- _Exercise objective_: For every entry below, give an exact repeat and leave out the pictures.

Items from a data source
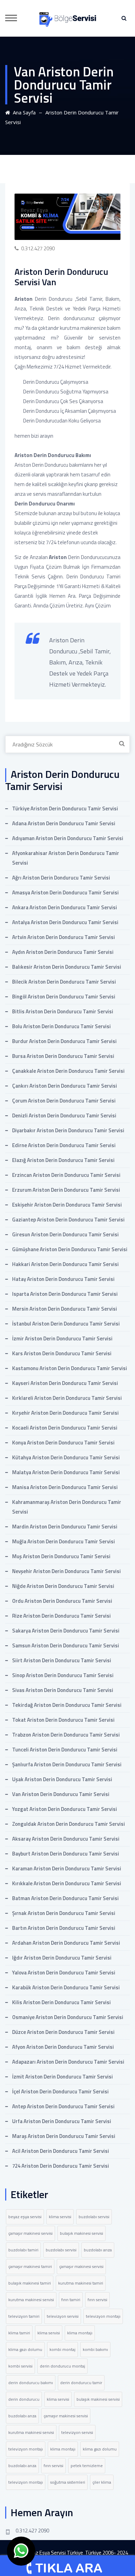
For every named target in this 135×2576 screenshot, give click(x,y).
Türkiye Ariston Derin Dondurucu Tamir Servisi (65, 808)
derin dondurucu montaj (62, 2366)
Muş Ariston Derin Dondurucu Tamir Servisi (61, 1556)
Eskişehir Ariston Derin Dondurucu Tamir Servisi (67, 1205)
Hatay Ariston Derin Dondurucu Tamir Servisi (63, 1279)
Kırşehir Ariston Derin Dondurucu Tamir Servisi (65, 1413)
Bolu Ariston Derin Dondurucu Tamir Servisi (61, 1026)
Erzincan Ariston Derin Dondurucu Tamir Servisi (66, 1175)
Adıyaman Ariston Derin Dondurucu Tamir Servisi (67, 838)
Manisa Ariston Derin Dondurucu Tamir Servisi (65, 1487)
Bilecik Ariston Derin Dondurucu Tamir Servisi (64, 982)
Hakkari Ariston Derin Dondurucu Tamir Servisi (65, 1264)
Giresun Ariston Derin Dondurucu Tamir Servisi (65, 1234)
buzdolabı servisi (94, 2216)
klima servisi (60, 2216)
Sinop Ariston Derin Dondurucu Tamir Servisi (63, 1675)
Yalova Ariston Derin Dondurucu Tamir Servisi (63, 1973)
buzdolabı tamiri (23, 2250)
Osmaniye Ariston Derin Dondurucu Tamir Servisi (67, 2017)
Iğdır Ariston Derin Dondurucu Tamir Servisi (61, 1958)
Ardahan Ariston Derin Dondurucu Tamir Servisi (66, 1943)
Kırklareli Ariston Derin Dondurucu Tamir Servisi (67, 1398)
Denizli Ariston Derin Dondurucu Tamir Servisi (64, 1115)
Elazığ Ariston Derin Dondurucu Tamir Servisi (63, 1160)
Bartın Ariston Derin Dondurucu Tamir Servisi (63, 1928)
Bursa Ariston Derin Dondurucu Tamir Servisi (63, 1056)
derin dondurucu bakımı (30, 2382)
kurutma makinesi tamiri (80, 2283)
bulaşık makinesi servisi (81, 2233)
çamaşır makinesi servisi (30, 2233)
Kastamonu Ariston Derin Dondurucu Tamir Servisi (69, 1368)
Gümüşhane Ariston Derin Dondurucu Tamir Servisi (69, 1249)
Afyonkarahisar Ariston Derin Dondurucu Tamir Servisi (65, 858)
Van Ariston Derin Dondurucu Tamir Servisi (60, 1794)
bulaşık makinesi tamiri (29, 2283)
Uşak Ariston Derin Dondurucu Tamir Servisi (62, 1779)
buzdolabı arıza (98, 2250)
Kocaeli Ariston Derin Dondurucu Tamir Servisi (64, 1428)
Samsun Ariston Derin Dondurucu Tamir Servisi (65, 1645)
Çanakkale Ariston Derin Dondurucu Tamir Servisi (68, 1071)
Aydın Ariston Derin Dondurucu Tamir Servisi (63, 952)
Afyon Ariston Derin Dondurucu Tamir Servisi (63, 2047)
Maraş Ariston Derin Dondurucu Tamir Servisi (63, 2136)
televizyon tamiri (23, 2316)
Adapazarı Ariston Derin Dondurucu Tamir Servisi (68, 2062)
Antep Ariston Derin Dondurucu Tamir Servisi (63, 2106)
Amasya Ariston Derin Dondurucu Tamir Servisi (65, 892)
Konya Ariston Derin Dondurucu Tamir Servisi (63, 1443)
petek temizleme (87, 2465)
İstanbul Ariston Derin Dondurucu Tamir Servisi (66, 1324)
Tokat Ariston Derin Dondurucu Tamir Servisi (63, 1720)
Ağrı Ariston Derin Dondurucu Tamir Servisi (61, 878)
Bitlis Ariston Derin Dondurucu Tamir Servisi (62, 1011)
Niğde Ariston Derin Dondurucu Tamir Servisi (63, 1586)
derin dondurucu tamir (81, 2382)
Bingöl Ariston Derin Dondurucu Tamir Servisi (63, 997)
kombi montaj (62, 2349)
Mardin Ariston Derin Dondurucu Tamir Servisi (64, 1527)
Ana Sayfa (23, 112)
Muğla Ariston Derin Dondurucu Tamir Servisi (63, 1541)
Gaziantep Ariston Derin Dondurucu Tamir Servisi (68, 1220)
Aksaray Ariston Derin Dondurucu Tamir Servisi (65, 1839)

- _Solution to the exercise_:
For every named target in this 135×2576 screenshot, give click(x,y).
Türkiye Ariston Derin Dondurucu Tamir Servisi (65, 808)
derin dondurucu montaj (62, 2366)
Muş Ariston Derin Dondurucu Tamir Servisi (61, 1556)
Eskişehir Ariston Derin Dondurucu Tamir Servisi (67, 1205)
Hatay Ariston Derin Dondurucu Tamir Servisi (63, 1279)
Kırşehir Ariston Derin Dondurucu Tamir Servisi (65, 1413)
Bolu Ariston Derin Dondurucu Tamir Servisi (61, 1026)
Erzincan Ariston Derin Dondurucu Tamir Servisi (66, 1175)
Adıyaman Ariston Derin Dondurucu Tamir Servisi (67, 838)
Manisa Ariston Derin Dondurucu Tamir Servisi (65, 1487)
Bilecik Ariston Derin Dondurucu Tamir Servisi (64, 982)
Hakkari Ariston Derin Dondurucu Tamir Servisi (65, 1264)
Giresun Ariston Derin Dondurucu Tamir Servisi (65, 1234)
buzdolabı servisi (94, 2216)
klima servisi (60, 2216)
Sinop Ariston Derin Dondurucu Tamir Servisi (63, 1675)
Yalova Ariston Derin Dondurucu Tamir Servisi (63, 1973)
buzdolabı tamiri (23, 2250)
Osmaniye Ariston Derin Dondurucu Tamir Servisi (67, 2017)
Iğdır Ariston Derin Dondurucu Tamir Servisi (61, 1958)
Ardahan Ariston Derin Dondurucu Tamir Servisi (66, 1943)
Kırklareli Ariston Derin Dondurucu Tamir Servisi (67, 1398)
Denizli Ariston Derin Dondurucu Tamir Servisi (64, 1115)
Elazığ Ariston Derin Dondurucu Tamir Servisi (63, 1160)
Bartın Ariston Derin Dondurucu Tamir Servisi (63, 1928)
Bursa Ariston Derin Dondurucu Tamir Servisi (63, 1056)
derin dondurucu bakımı (30, 2382)
kurutma makinesi tamiri (80, 2283)
bulaşık makinesi servisi (81, 2233)
çamaşır makinesi servisi (30, 2233)
Kastamonu Ariston Derin Dondurucu Tamir Servisi (69, 1368)
Gümüşhane Ariston Derin Dondurucu Tamir Servisi (69, 1249)
Afyonkarahisar Ariston Derin Dondurucu Tamir Servisi (65, 858)
Van Ariston Derin Dondurucu Tamir Servisi (60, 1794)
bulaşık makinesi tamiri (29, 2283)
Uşak Ariston Derin Dondurucu Tamir Servisi (62, 1779)
buzdolabı arıza (98, 2250)
Kocaeli Ariston Derin Dondurucu Tamir Servisi (64, 1428)
Samsun Ariston Derin Dondurucu Tamir Servisi (65, 1645)
Çanakkale Ariston Derin Dondurucu Tamir Servisi (68, 1071)
Aydın Ariston Derin Dondurucu Tamir Servisi (63, 952)
Afyon Ariston Derin Dondurucu Tamir Servisi (63, 2047)
Maraş Ariston Derin Dondurucu Tamir Servisi (63, 2136)
televizyon tamiri (23, 2316)
Adapazarı Ariston Derin Dondurucu Tamir Servisi (68, 2062)
Antep Ariston Derin Dondurucu Tamir Servisi (63, 2106)
Amasya Ariston Derin Dondurucu Tamir Servisi (65, 892)
Konya Ariston Derin Dondurucu Tamir Servisi (63, 1443)
petek temizleme (87, 2465)
İstanbul Ariston Derin Dondurucu Tamir Servisi (66, 1324)
Tokat Ariston Derin Dondurucu Tamir Servisi (63, 1720)
Ağrı Ariston Derin Dondurucu Tamir Servisi (61, 878)
Bitlis Ariston Derin Dondurucu Tamir Servisi (62, 1011)
Niğde Ariston Derin Dondurucu Tamir Servisi (63, 1586)
derin dondurucu tamir (81, 2382)
Bingöl Ariston Derin Dondurucu Tamir Servisi (63, 997)
kombi montaj (62, 2349)
Mardin Ariston Derin Dondurucu Tamir Servisi (64, 1527)
Ana Sayfa (23, 112)
Muğla Ariston Derin Dondurucu Tamir Servisi (63, 1541)
Gaziantep Ariston Derin Dondurucu Tamir Servisi (68, 1220)
Aksaray Ariston Derin Dondurucu Tamir Servisi (65, 1839)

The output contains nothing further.